**TASK 1**
Answer these from the cooker thread:
(a) What output and weight does the first post give for the cooker?
(b) Which pot did kiwijames buy on Baldbob's suggestion?
(c) Who does the Pocket Rocket belong to?
**TASK 2**
Rewrite everything from "# Outdoors >" down to "min) and 73g." in the cooker thread, putting "multi-day" in place of "overnight".

**SOURCE TEXT**
>> begin

# Outdoors > Gear and Equipment >  Lightweight cooker

## kiwijames

Just had to buy this on a trip in to Macpac. 
Will go well in my new overnight pack. 
3.5kW output (boil 1L in 3.5 min) and 73g. 
$54

Sent from my iPhone using Tapatalk

----------


## scottrods

yep, cool

----------


## kiwijames

I was unable to resist *Baldbob*s suggestion to get the MSR Pocket Rocket and Primus EtaPower 1l pot. On receiving the Pocket Rocket I figured I could go one better and also bought a MSR Micro Rocket (pictured). The two stoves have identical output etc but the Micro is smaller and lighter.  
Fuck me the pot certainly makes for quick boiling of water. 


Sent from my iPhone using Tapatalk

----------


## kiwijames

Pocket Rocket LHS. Micro Rocket RHS


Sent from my iPhone using Tapatalk

----------


## Rushy

Sorted James.  what's for dinner then?

----------


## kiwijames

Cooked bacon and choritzo on it last night. Very useful control on the Micro Rocket. The Pocket Rocket belongs to R93 so is unused. 


Sent from my iPhone using Tapatalk

----------


## kiwijames

The Micro is more compact and lighter (I doubt by much either way)


Sent from my iPhone using Tapatalk

----------


## kiwijames

Next on the list from the US I could not resist a 
Titanium pot/mug,

 mug 

and 
plate


Someone has to pull us out of this recession right? Just don't tell my wife.

Oh and NZ retailers, pull your head out. I got stuff from the US, faster, cheaper and far more professionally (with manners) than any of you could be bothered.

----------


## TeRei

Another sad disgruntled kiwi home shopper. Not all of them are like that. Soon you will be dehydrating your gun powder to save more weight.

----------


## Rushy

> Soon you will be dehydrating your gun powder to save more weight.

>> end

[Screen grounding examples]
>> begin

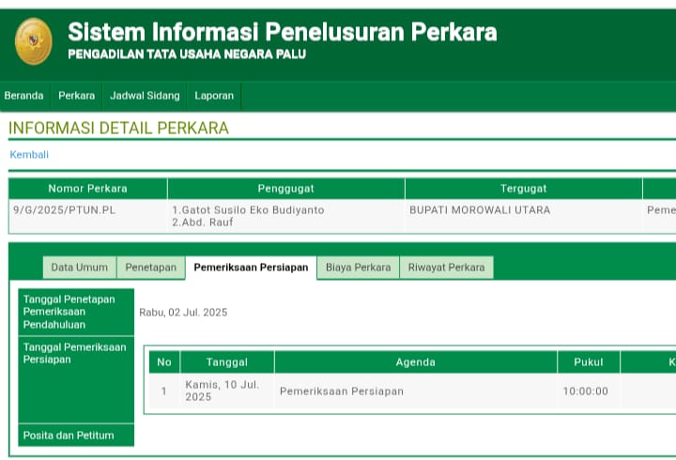
Task: Click the Tergugat name BUPATI MOROWALI UTARA
Action: (x=480, y=210)
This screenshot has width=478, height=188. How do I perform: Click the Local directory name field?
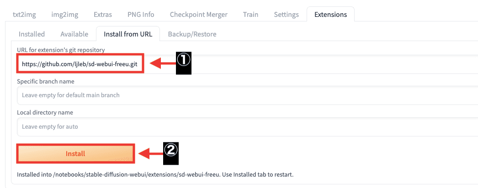click(x=247, y=126)
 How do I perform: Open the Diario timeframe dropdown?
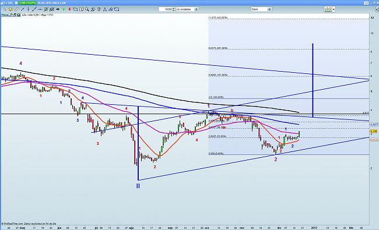point(261,9)
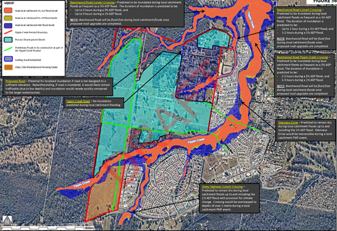Screen dimensions: 337x231
Task: Click the orange 5% AEP flood legend swatch
Action: coord(9,10)
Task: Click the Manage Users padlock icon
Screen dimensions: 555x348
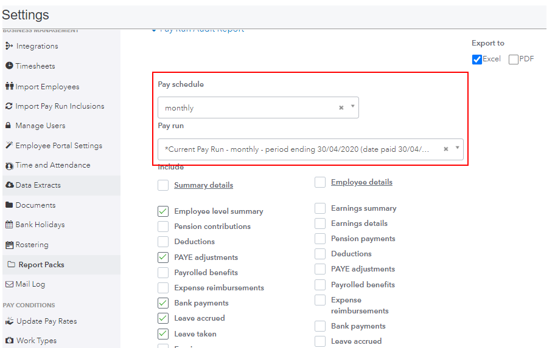Action: point(9,126)
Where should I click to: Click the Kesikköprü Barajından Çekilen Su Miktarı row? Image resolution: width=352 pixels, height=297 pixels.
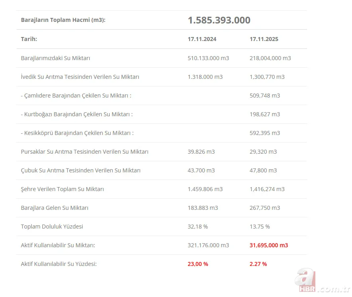[x=77, y=133]
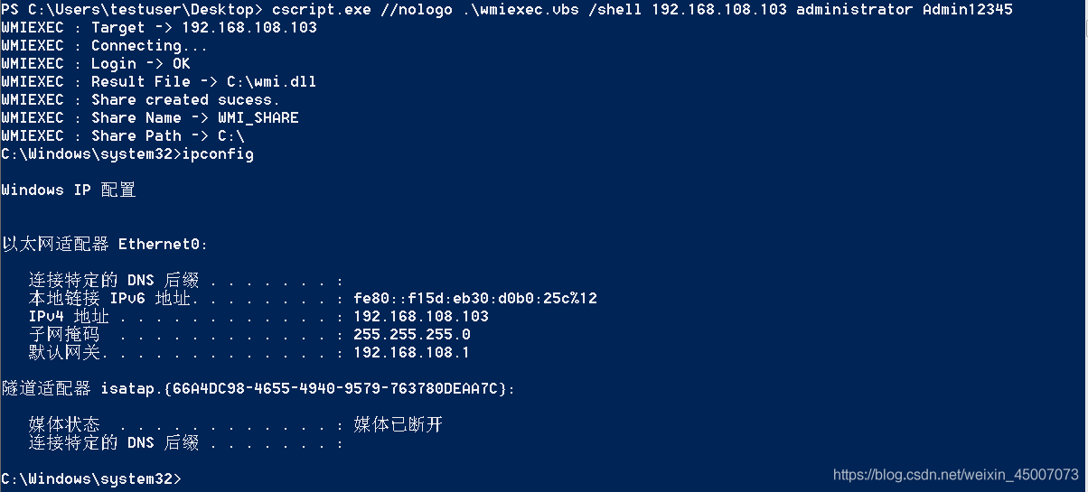The image size is (1088, 492).
Task: Click the blog.csdn.net watermark link
Action: click(956, 474)
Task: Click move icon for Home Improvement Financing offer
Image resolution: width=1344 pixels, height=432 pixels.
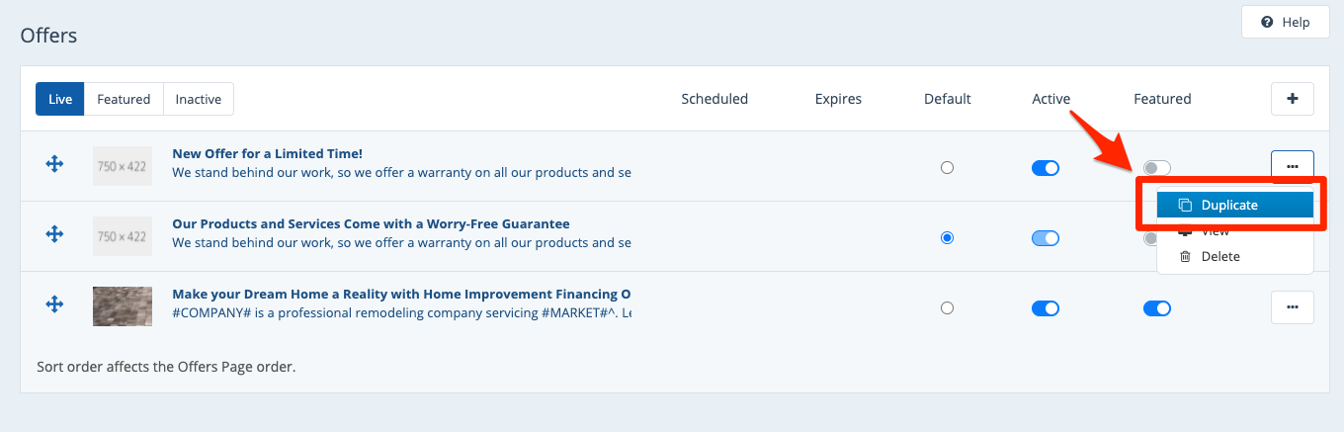Action: 55,305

>> end

**WRITTEN SOLUTION 1**
(a) 3.5kW output and 73g.
(b) The Primus EtaPower 1l pot.
(c) R93.

**WRITTEN SOLUTION 2**
# Outdoors > Gear and Equipment >  Lightweight cooker

## kiwijames

Just had to buy this on a trip in to Macpac. 
Will go well in my new multi-day pack. 
3.5kW output (boil 1L in 3.5 min) and 73g.